Salicutti – Brunello di

Montalcino Piaggione 2013

Aufhellendes, funkelndes Granatrot. Duftige

Nase, nach Veilchen und Rosenblättern, intensive

reife Himbeernoten, im Hintergrund

Gewürznelken. Salzig und tiefgründig, reife

Frucht, auch am Gaumen wieder viel Himbeere,

auch Zwetschgen, griffiges, herzhaftes

Tannin, salzig. Kössler & Ulbricht, Nürnberg;

Riegel Weinimport, Orsingen-Nenzingen;

Vina turel, Berg; Terra Verde Bio-

Gourmet, Zürich; ca. CHF 75,–


Talenti – Brunello di Montalcino 2013

Glänzendes, aufhellendes Rubin-Granat. Fein

gezeichnete Nase mit Noten nach reifen, frischen

Kirschen, etwas Zwetscke und Wassermelone.

Rund und geschmeidig in Ansatz

und Verlauf, öffnet sich mit viel Eleganz, feinmaschiges

Tannin breitet sich kontinuierlich

aus, im Finale lange nach Himbeeren.

Schulz & Partner, Hinterbrühl; Frischeparadies

Niederreuther, München;

Ver gani, Zürich; CHF 23,–

93


Antinori – Brunello di Montalcino

Pian delle Vigne 2013

Glänzendes, sattes Rubin-Granat. Fein gezeichnete

Nase, duftet nach Kirschen und

frischen Zwetschgen, etwas Zimt im Hintergrund.

Am Gaumen rund und kraftvoll, zeigt

viel reife Beerenfrucht, Himbeere und

Zwetschke, öffnet sich mit griffigem,

dichtem Tannin, im Finale fester Druck.

Morandell, Wörgl; Wein & Co., Wien;

Ariane Abayan, Hamburg; Bindella,

Zürich; ca. CHF 50,–


Castelgiocondo – Frescobaldi –

Brunello di Montalcino 2013

Glänzendes Rubin mit leicht hellem Rand.

Sehr duftige, frische Nase, präsentiert sich

mit Noten nach saftigem Kirschen, Hagebutte

und Preiselbeere, im Hintergrund würzig. Am

Gaumen saftig, zeigt im Verlauf viel satte

Kirschfrucht, öffnet sich mit feinmaschigem

Tannin, klar und geradlinig, langer Nachhall.
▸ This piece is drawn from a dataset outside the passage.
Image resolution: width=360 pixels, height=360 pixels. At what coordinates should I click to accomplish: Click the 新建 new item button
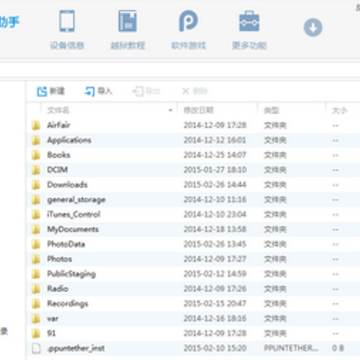[51, 91]
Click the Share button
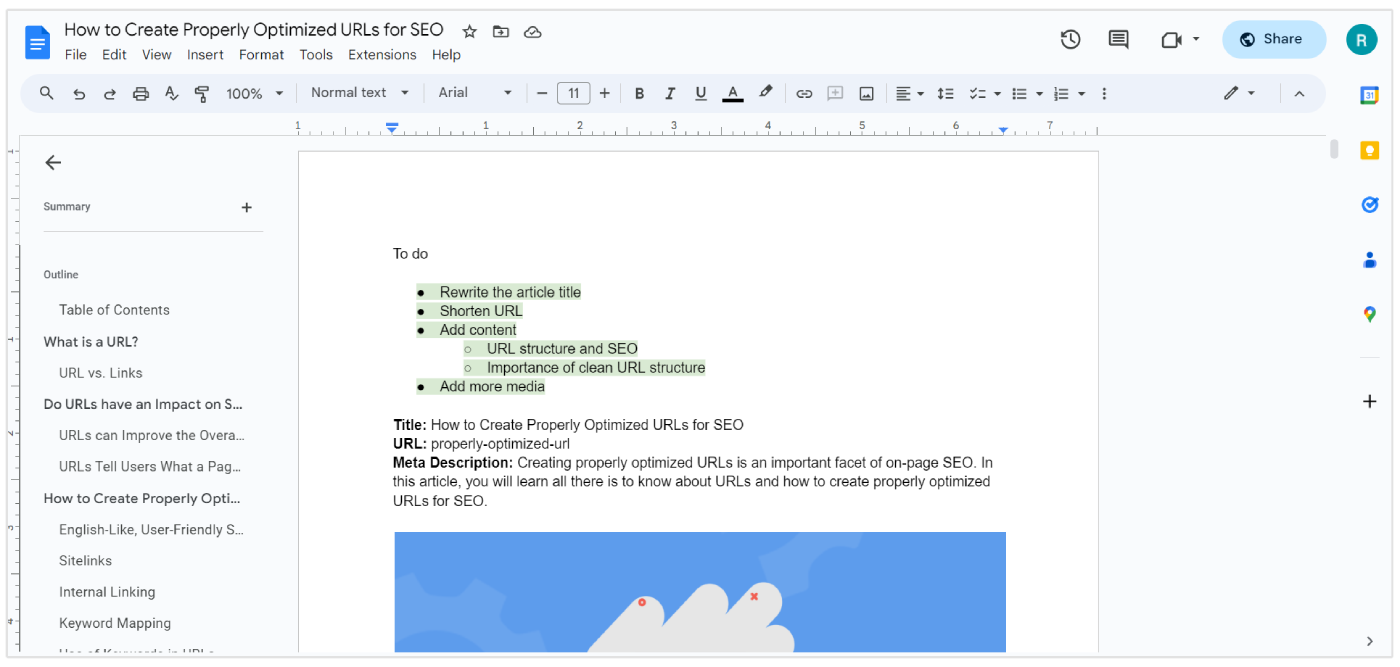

Mounier, Wien; Reidemeister & Ulrichs,

Bremen; Mövenpick, Zürich; CHF 59,–


Ciacci Piccolomini –

Brunello di Montalcino 2013

Aufhellendes, leuchtendes Granatrot.

Charmante, einladende Nase, duftet nach

Rosenblättern, Granatapfel und Himbeeren,

verwoben. Zeigt am Gaumen geschliffenes,

viel feinmaschiges Tannin, breitet sich

lange aus, reife Frucht, im Finale leichte

Bitternote. Vinothek St. Stephan, Wien;

Fischer & Trezza, Stuttgart; Wyhus Belp,

Belp; CHF 43,60


Cupano – Brunello di Montalcino 2013

Sattes, funkelndes Rubin-Granat. Intensive

Nase, öffnet mit Noten nach Sandelholz und

Leder, dann rote Beerenfrucht. Am Gaumen

sehr konzentriert, dichte Struktur, öffnet sich

mit sattem Tannin, reife Beerenfrucht, im

Finale satter Druck, im Nachhall etwas Holzüberhang.